Pixel coordinate location data:
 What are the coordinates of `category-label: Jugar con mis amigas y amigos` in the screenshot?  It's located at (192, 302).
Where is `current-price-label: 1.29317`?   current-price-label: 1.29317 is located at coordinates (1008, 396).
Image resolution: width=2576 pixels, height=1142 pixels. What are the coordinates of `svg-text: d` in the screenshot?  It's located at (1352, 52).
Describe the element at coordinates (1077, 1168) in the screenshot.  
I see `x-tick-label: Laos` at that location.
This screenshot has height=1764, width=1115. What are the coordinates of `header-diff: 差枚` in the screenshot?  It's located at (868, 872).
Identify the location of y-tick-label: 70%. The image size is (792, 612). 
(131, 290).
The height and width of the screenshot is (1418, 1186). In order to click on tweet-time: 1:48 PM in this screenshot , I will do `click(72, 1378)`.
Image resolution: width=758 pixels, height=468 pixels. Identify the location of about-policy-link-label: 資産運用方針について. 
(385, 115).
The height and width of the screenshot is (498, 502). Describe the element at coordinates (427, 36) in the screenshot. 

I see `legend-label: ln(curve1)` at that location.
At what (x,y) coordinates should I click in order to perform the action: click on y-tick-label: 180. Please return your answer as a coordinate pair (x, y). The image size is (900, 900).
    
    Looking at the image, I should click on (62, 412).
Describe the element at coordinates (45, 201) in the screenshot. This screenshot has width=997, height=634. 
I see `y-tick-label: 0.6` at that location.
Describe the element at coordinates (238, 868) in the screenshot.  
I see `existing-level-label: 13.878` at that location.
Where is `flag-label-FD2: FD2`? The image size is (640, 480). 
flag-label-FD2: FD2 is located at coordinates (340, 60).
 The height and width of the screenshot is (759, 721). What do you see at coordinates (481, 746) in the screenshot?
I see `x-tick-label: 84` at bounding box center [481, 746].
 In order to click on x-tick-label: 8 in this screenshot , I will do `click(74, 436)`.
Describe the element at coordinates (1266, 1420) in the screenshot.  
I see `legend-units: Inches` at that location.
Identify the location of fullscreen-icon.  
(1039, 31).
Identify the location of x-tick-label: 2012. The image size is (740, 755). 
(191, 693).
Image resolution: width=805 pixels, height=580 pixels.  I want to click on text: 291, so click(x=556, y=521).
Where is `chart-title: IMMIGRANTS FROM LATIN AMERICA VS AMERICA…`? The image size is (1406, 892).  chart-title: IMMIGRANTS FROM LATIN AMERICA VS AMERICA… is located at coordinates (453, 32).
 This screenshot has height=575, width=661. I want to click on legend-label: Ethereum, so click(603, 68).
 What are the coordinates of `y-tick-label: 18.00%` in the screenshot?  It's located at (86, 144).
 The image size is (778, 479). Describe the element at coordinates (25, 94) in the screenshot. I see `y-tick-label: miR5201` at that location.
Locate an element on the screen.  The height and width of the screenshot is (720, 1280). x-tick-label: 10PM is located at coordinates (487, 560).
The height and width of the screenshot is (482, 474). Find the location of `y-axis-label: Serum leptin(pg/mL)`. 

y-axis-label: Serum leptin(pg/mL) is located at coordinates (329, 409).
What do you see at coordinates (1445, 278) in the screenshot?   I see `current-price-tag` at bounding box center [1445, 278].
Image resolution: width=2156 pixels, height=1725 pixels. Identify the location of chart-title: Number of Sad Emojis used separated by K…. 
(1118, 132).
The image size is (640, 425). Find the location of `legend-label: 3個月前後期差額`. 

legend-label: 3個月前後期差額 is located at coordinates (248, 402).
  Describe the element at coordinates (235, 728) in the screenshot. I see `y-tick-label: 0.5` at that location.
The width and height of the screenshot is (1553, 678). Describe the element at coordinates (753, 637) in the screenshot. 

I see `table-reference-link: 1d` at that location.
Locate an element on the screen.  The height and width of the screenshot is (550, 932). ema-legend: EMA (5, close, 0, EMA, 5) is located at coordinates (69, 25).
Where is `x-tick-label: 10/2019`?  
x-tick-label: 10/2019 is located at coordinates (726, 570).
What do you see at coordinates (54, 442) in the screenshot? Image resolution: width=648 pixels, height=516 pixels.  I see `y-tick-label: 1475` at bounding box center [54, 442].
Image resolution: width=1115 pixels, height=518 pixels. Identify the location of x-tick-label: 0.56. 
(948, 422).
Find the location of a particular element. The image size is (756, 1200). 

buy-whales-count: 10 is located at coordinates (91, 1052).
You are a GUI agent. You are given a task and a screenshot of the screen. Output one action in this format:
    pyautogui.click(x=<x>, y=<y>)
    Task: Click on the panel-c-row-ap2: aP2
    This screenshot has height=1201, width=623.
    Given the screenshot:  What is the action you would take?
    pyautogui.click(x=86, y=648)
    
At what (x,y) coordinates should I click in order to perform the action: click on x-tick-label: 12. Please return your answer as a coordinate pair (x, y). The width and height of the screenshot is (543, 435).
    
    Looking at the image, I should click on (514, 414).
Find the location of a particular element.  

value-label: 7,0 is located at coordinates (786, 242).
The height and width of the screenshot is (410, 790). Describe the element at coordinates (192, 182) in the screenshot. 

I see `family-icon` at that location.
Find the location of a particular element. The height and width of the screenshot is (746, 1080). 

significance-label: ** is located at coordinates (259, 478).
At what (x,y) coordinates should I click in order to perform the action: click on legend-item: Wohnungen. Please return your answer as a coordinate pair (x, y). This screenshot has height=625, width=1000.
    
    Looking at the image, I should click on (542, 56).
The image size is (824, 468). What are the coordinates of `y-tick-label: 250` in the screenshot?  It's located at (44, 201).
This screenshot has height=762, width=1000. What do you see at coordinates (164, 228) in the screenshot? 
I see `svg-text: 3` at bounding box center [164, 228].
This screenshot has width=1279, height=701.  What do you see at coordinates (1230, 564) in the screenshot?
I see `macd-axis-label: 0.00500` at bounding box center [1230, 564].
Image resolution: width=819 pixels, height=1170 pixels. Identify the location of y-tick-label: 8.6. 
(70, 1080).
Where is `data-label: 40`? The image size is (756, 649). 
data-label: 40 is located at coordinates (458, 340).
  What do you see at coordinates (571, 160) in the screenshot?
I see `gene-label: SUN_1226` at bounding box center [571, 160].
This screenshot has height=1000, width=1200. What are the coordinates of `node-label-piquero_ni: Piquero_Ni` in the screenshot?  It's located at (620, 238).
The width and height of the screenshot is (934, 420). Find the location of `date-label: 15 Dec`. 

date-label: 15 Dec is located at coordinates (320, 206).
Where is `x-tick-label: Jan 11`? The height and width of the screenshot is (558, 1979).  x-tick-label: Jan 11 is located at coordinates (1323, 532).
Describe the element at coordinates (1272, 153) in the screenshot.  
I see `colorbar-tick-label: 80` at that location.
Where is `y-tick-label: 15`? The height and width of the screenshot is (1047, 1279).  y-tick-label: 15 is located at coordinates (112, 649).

- _WHAT IS REQUIRED_
Copy out all of the data above word for word, line by line, with nothing changed.

- _EXPECTED ANSWER_
 What are the coordinates of `category-label: Jugar con mis amigas y amigos` in the screenshot?  It's located at (192, 302).
Where is `current-price-label: 1.29317`?   current-price-label: 1.29317 is located at coordinates (1008, 396).
Image resolution: width=2576 pixels, height=1142 pixels. What are the coordinates of `svg-text: d` in the screenshot?  It's located at (1352, 52).
Describe the element at coordinates (1077, 1168) in the screenshot.  
I see `x-tick-label: Laos` at that location.
This screenshot has height=1764, width=1115. What are the coordinates of `header-diff: 差枚` in the screenshot?  It's located at (868, 872).
Identify the location of y-tick-label: 70%. The image size is (792, 612). 
(131, 290).
The height and width of the screenshot is (1418, 1186). In order to click on tweet-time: 1:48 PM in this screenshot , I will do `click(72, 1378)`.
Image resolution: width=758 pixels, height=468 pixels. Identify the location of about-policy-link-label: 資産運用方針について. 
(385, 115).
The height and width of the screenshot is (498, 502). Describe the element at coordinates (427, 36) in the screenshot. 

I see `legend-label: ln(curve1)` at that location.
At what (x,y) coordinates should I click in order to perform the action: click on y-tick-label: 180. Please return your answer as a coordinate pair (x, y). The image size is (900, 900).
    
    Looking at the image, I should click on (62, 412).
Describe the element at coordinates (45, 201) in the screenshot. This screenshot has width=997, height=634. 
I see `y-tick-label: 0.6` at that location.
Describe the element at coordinates (238, 868) in the screenshot.  
I see `existing-level-label: 13.878` at that location.
Where is `flag-label-FD2: FD2`? The image size is (640, 480). 
flag-label-FD2: FD2 is located at coordinates (340, 60).
 The height and width of the screenshot is (759, 721). What do you see at coordinates (481, 746) in the screenshot?
I see `x-tick-label: 84` at bounding box center [481, 746].
 In order to click on x-tick-label: 8 in this screenshot , I will do `click(74, 436)`.
Describe the element at coordinates (1266, 1420) in the screenshot.  
I see `legend-units: Inches` at that location.
Identify the location of fullscreen-icon.  
(1039, 31).
Identify the location of x-tick-label: 2012. The image size is (740, 755). 
(191, 693).
Image resolution: width=805 pixels, height=580 pixels.  I want to click on text: 291, so click(x=556, y=521).
Where is `chart-title: IMMIGRANTS FROM LATIN AMERICA VS AMERICA…`? The image size is (1406, 892).  chart-title: IMMIGRANTS FROM LATIN AMERICA VS AMERICA… is located at coordinates (453, 32).
 This screenshot has height=575, width=661. I want to click on legend-label: Ethereum, so click(603, 68).
 What are the coordinates of `y-tick-label: 18.00%` in the screenshot?  It's located at (86, 144).
 The image size is (778, 479). Describe the element at coordinates (25, 94) in the screenshot. I see `y-tick-label: miR5201` at that location.
Locate an element on the screen.  The height and width of the screenshot is (720, 1280). x-tick-label: 10PM is located at coordinates (487, 560).
The height and width of the screenshot is (482, 474). Find the location of `y-axis-label: Serum leptin(pg/mL)`. 

y-axis-label: Serum leptin(pg/mL) is located at coordinates (329, 409).
What do you see at coordinates (1445, 278) in the screenshot?   I see `current-price-tag` at bounding box center [1445, 278].
Image resolution: width=2156 pixels, height=1725 pixels. Identify the location of chart-title: Number of Sad Emojis used separated by K…. 
(1118, 132).
The image size is (640, 425). Find the location of `legend-label: 3個月前後期差額`. 

legend-label: 3個月前後期差額 is located at coordinates (248, 402).
  Describe the element at coordinates (235, 728) in the screenshot. I see `y-tick-label: 0.5` at that location.
The width and height of the screenshot is (1553, 678). Describe the element at coordinates (753, 637) in the screenshot. 

I see `table-reference-link: 1d` at that location.
Locate an element on the screen.  The height and width of the screenshot is (550, 932). ema-legend: EMA (5, close, 0, EMA, 5) is located at coordinates (69, 25).
Where is `x-tick-label: 10/2019`?  
x-tick-label: 10/2019 is located at coordinates (726, 570).
What do you see at coordinates (54, 442) in the screenshot? Image resolution: width=648 pixels, height=516 pixels.  I see `y-tick-label: 1475` at bounding box center [54, 442].
Image resolution: width=1115 pixels, height=518 pixels. Identify the location of x-tick-label: 0.56. 
(948, 422).
Find the location of a particular element. The image size is (756, 1200). 

buy-whales-count: 10 is located at coordinates (91, 1052).
You are a GUI agent. You are given a task and a screenshot of the screen. Output one action in this format:
    pyautogui.click(x=<x>, y=<y>)
    Task: Click on the panel-c-row-ap2: aP2
    This screenshot has height=1201, width=623.
    Given the screenshot:  What is the action you would take?
    pyautogui.click(x=86, y=648)
    
At what (x,y) coordinates should I click in order to perform the action: click on x-tick-label: 12. Please return your answer as a coordinate pair (x, y). The width and height of the screenshot is (543, 435).
    
    Looking at the image, I should click on (514, 414).
Find the location of a particular element.  

value-label: 7,0 is located at coordinates (786, 242).
The height and width of the screenshot is (410, 790). Describe the element at coordinates (192, 182) in the screenshot. 

I see `family-icon` at that location.
Find the location of a particular element. The height and width of the screenshot is (746, 1080). 

significance-label: ** is located at coordinates (259, 478).
At what (x,y) coordinates should I click in order to perform the action: click on legend-item: Wohnungen. Please return your answer as a coordinate pair (x, y). This screenshot has height=625, width=1000.
    
    Looking at the image, I should click on (542, 56).
The image size is (824, 468). What are the coordinates of `y-tick-label: 250` in the screenshot?  It's located at (44, 201).
This screenshot has height=762, width=1000. What do you see at coordinates (164, 228) in the screenshot? 
I see `svg-text: 3` at bounding box center [164, 228].
This screenshot has width=1279, height=701.  What do you see at coordinates (1230, 564) in the screenshot?
I see `macd-axis-label: 0.00500` at bounding box center [1230, 564].
Image resolution: width=819 pixels, height=1170 pixels. Identify the location of y-tick-label: 8.6. 
(70, 1080).
Where is `data-label: 40`? The image size is (756, 649). 
data-label: 40 is located at coordinates (458, 340).
  What do you see at coordinates (571, 160) in the screenshot?
I see `gene-label: SUN_1226` at bounding box center [571, 160].
This screenshot has height=1000, width=1200. What are the coordinates of `node-label-piquero_ni: Piquero_Ni` in the screenshot?  It's located at (620, 238).
The width and height of the screenshot is (934, 420). Find the location of `date-label: 15 Dec`. 

date-label: 15 Dec is located at coordinates (320, 206).
Where is `x-tick-label: Jan 11`? The height and width of the screenshot is (558, 1979).  x-tick-label: Jan 11 is located at coordinates (1323, 532).
Describe the element at coordinates (1272, 153) in the screenshot.  
I see `colorbar-tick-label: 80` at that location.
Where is `y-tick-label: 15`? The height and width of the screenshot is (1047, 1279).  y-tick-label: 15 is located at coordinates (112, 649).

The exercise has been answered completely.